===== GIVEN RECORDS =====

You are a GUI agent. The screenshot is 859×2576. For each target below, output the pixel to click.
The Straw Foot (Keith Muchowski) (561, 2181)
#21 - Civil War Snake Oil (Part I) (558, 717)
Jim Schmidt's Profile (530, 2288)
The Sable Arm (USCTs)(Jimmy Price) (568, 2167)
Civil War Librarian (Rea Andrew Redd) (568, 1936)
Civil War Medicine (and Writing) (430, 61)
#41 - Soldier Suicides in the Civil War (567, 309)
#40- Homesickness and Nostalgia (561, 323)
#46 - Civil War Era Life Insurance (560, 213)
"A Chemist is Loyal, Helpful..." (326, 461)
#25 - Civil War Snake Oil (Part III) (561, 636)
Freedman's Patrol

=====

TASK STATEMENT: From the first record to the last, print each one exactly.

RESPONSE:
You are a GUI agent. The screenshot is 859×2576. For each target below, output the pixel to click.
The Straw Foot (Keith Muchowski) (561, 2181)
#21 - Civil War Snake Oil (Part I) (558, 717)
Jim Schmidt's Profile (530, 2288)
The Sable Arm (USCTs)(Jimmy Price) (568, 2167)
Civil War Librarian (Rea Andrew Redd) (568, 1936)
Civil War Medicine (and Writing) (430, 61)
#41 - Soldier Suicides in the Civil War (567, 309)
#40- Homesickness and Nostalgia (561, 323)
#46 - Civil War Era Life Insurance (560, 213)
"A Chemist is Loyal, Helpful..." (326, 461)
#25 - Civil War Snake Oil (Part III) (561, 636)
Freedman's Patrol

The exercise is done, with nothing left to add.